Manchmal sind Investorenverhandlungen wie Krimis: es kann lange gut aussehen, doch kurz vor dem besiegelnden Handschlag kommt dann plötzlich ein Thema auf, das alles verändert. Im Falle des Startups “Max Fitness” war es ein Darlehen, das den Löwen so gar nicht zu schmecken schien.
Doch warum ist das so, schließlich müssen sich Startups doch nun mal irgendwie finanzieren? Und warum kann es so ein Deal-Breaker sein, wenn doch alles andere überzeugt?
Denn das Gründerteam von Max Fitness hatte eigentlich einen sehr guten Start erwischt: Skisprung-Legende Sven Hannawald eröffnete den Pitch, die Produkte zur einfacheren Handhabung der viel beschworenen Faszienrollen überzeugten ausnahmslos und auch der Deal von 240.000 € für 20% wurde recht schnell als wenig anstößig bewertet.
Denn auch, wenn die Verkaufszahlen nicht vom Start in 2022 weg beeindrucken können, im letzten Jahr erreichte das Startup einen Jahresumsatz von rund 260.000 €, wofür die vorgeschlagene Bewertung von 1,2 Millionen Euro als nicht exorbitant angesehen wurde.
Zwar erfahren die Zuschauer:innen nicht, woran genau die Löwen dies festmachen, aber man könnte hier z.B. annehmen, dass sie wie so oft einen Multiple auf den Umsatz ausrechnen, und er beträgt hier rund 4,6, was in diesem Bereich in einem normalen Rahmen liegt.
Doch der Multiple ist längst nicht die einzige Größe, die Einfluss auf die Bewertung hat, hier spielen sehr viele Faktoren mit rein, wenn auch je nach Branche und Phase des Startups mit sehr unterschiedlicher Gewichtung.
Bei den meisten kann das Gründerteam durchaus punkten: die Marge erscheint bei 25% Produktionskosten gut, und auch die Antworten im Bereich Umsatzplanung oder Vertriebsstrategie scheinen die Löwen zufrieden zu stellen.
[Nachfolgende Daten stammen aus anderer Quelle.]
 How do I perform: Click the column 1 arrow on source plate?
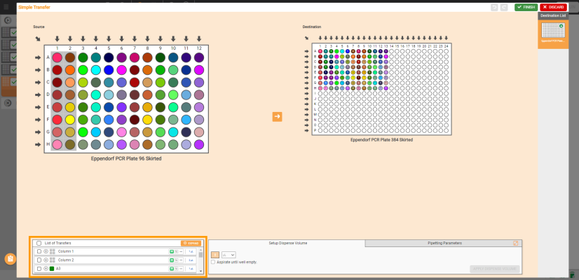coord(57,39)
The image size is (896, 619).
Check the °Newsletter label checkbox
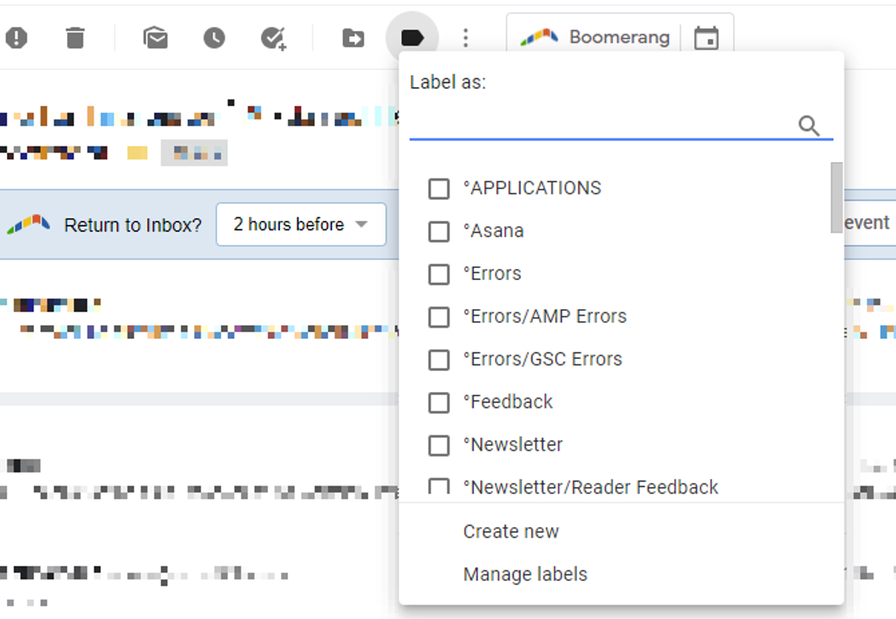(x=438, y=445)
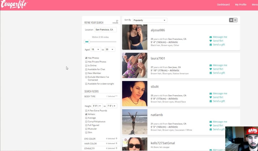Click the Location field San Francisco, CA
The width and height of the screenshot is (258, 151).
(x=105, y=30)
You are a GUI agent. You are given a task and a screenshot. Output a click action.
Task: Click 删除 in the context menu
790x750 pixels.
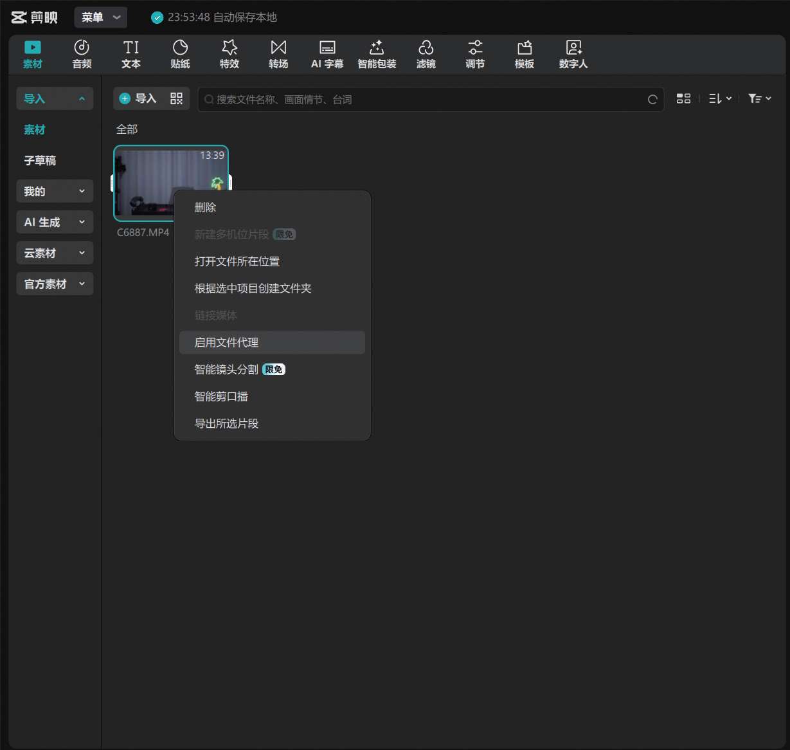pos(206,207)
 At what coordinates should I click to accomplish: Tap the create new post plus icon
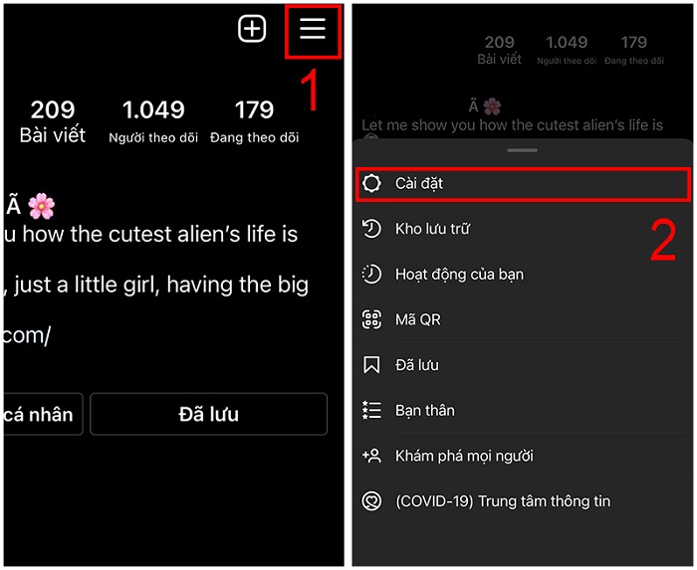tap(252, 29)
Doch dann – so scheint es zumindest im fertigen Schnitt – spricht der Gründer etwas an, was bei den Löwen ganz andere Reaktionen hervorruft als gedacht: nämlich dass bisher rund 800.000 € Darlehen in das Unternehmen geflossen sind, zum Beispiel in Werkzeugkosten (gemeint sind hier meist die teuren Spritzgussformen, die man braucht, um die Produktion überhaupt erst starten zu können), aber auch in Vorbestellungen von Verpackung, die nun auf Lager liegt.
Wahrscheinlich wollte der Gründer damit vor allem ausdrücken, dass man schon Einiges an Grundstein gelegt hat und nun bereit für eine großangelegte Vermarktung ist.
Doch dieser Plan scheint überhaupt nicht aufzugehen: Löwe Nils Glagau steigt aus, obwohl er zugibt, eigentlich ein Dealangebot hatte machen zu wollen.
Doch nun ist ihm das Risiko als Investor zu hoch und er betont, dass dieses bestehende Darlehen den ganzen Deal verändert.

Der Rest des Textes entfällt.